Two Eclipse StoriesBy Charles N. Fulco

1991 Total Eclipse

"This 1991 photograph captures the brief moment of totality when the Sun's faint corona is most easily observed. It is made up of several photographs from cameras with different settings that were later combined into one image." Credit: Steve Albers, Dennis di Cicco, and Gary Emerson.

After several attempts to view a total solar eclipse (including just missing totality from my backyard in N.Y. in 1970), I finally decided I wasn't going to let the longest totality until 2132 get away, so I asked my mother and sister if they would accompany me to the path of the moon’s shadow the following July. Much to my surprise, they both said “yes” and I immediately began planning the trek. Choosing the location almost seemed too easy to be true—just south of Mazatlan, Mexico, there would be good weather prospects, a clear view of the moon’s approaching shadow over the ocean, the sun at the zenith, and 6-1/2 minutes of totality—pinch me, I’m dreaming!
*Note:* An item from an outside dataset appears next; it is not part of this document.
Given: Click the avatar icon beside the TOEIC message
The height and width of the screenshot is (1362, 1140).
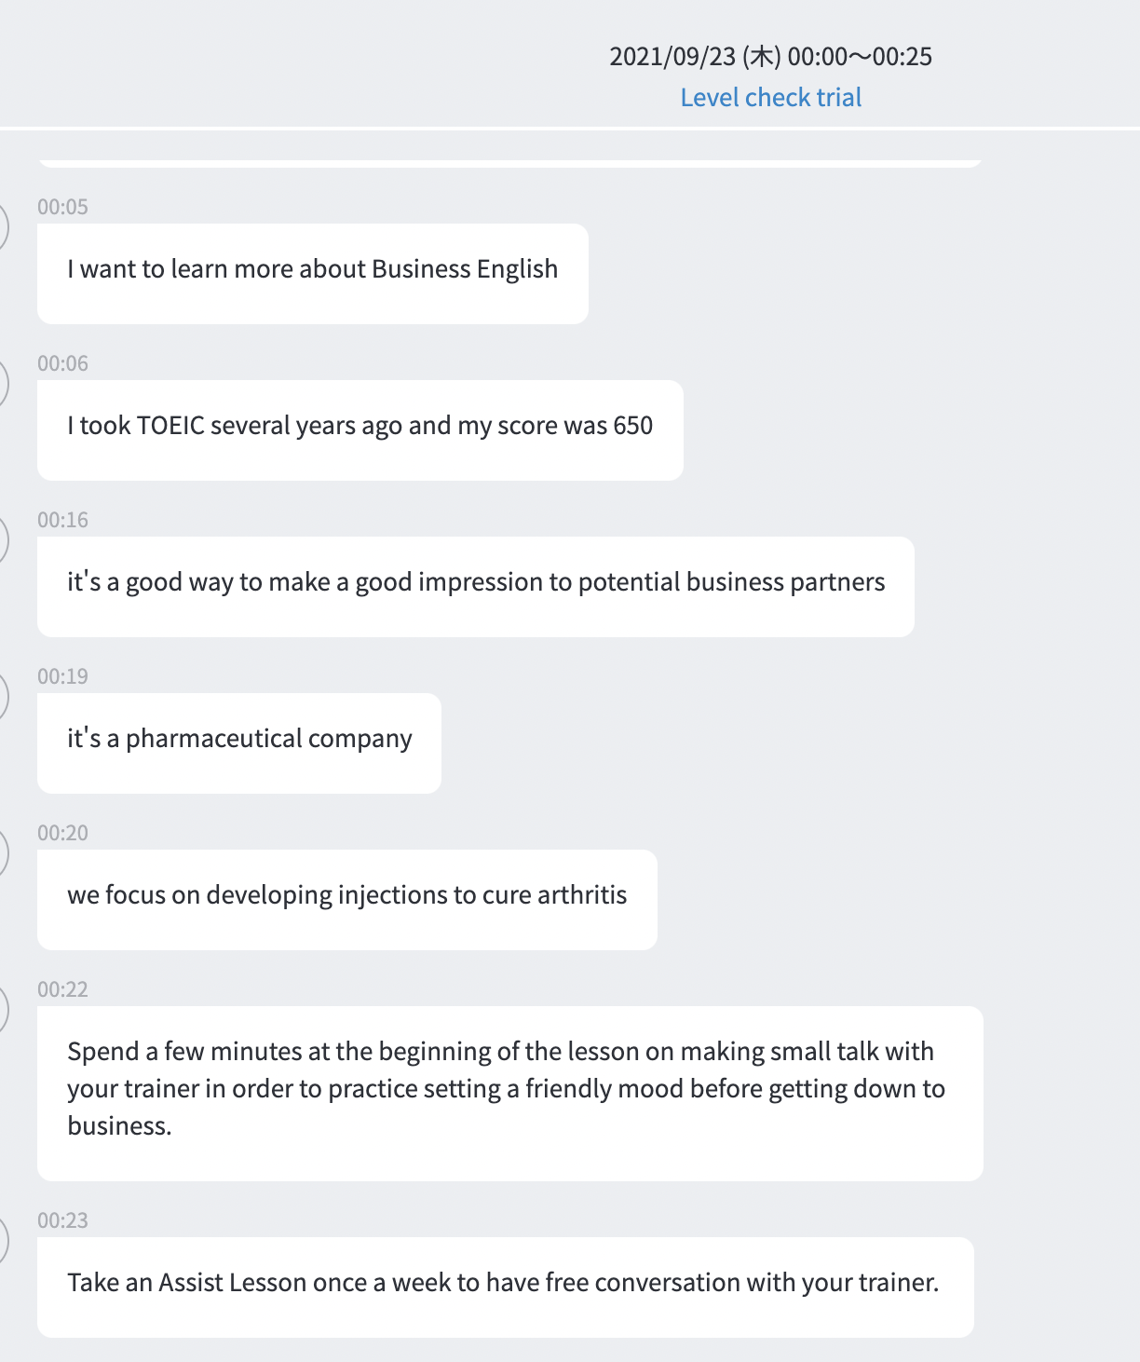Looking at the screenshot, I should [x=3, y=384].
And sure enough, almost a year later, there we were at that beach on the Pacific, and the call of “first contact” was heard. I had seen numerous first contacts before, but never one which would climax with totality. From that moment on, it was pure exhilaration and anticipation, taking in all the sights and events I’d read so much about—there was the sunlight dimming into an eerie silver-grey; the thatched roof of a patio shelter spraying images of thinning crescents all over our shirts; my sister holding a lock of her hair waist-high and seeing its shadow incredibly sharp on the blanket below. Then came the real goose bumps—the sun becoming an impossibly thin sliver in a high blue sky, and all of us knowing with five minutes left and only wispy, high cirrus clouds around the quickly diminishing sun that we’d see this thing after all!

As much as I’d planned on how I’d watch totality approach, it all went to hell within secondsl. As the final moments approached, I fumbled with my camera, and as I finally wrestled the neutral density filter off, I first caught sight of the corona through my viewfinder—14 years on, and I still remember all the intensely beautiful details which made up those 6-1/2 minutes: lightning inside the faintly-lit clouds along the horizon, animals going to roost, the sun looking like a tiny black dot punched out of the zenith sky, the fire-pink prominences which suddenly appeared alongside the moon’s edge, and of course the ethereal corona. The crowd went from cheering at the onset of totality to a hushed silence midway through, with only the sound of the surf and clicking cameras amid the ghostly light.

Thinking back, there is so much I don’t remember about those precious minutes. I worked the camera too much, I guess. But I learned my lesson—in 1999 I caught the moon’s shadow again, and this time I soaked the entire 2 minutes and 4 seconds in. I burned the image of a very large-looking sun and corona into my subconsciousness with little regard for the camera. My mother, sister enjoyed this totality very much as well, and appreciated the differences between the two events, including the fact that we were wedged into a small plaza in the old part of Salzburg, Austria amid unaware tourists—quite a contrast from being with scientists on a secluded beach in Mexico.

In retrospect, we loved each eclipse for different reasons, but nothing will ever compare to those 6-1/2 minutes on July 11, 1991.

I guess you never forget your first time.



Eclipse Fact

Eclipse shadows travel at 1,100 miles per hour at the equator and up to 5,000 miles per hour near the poles.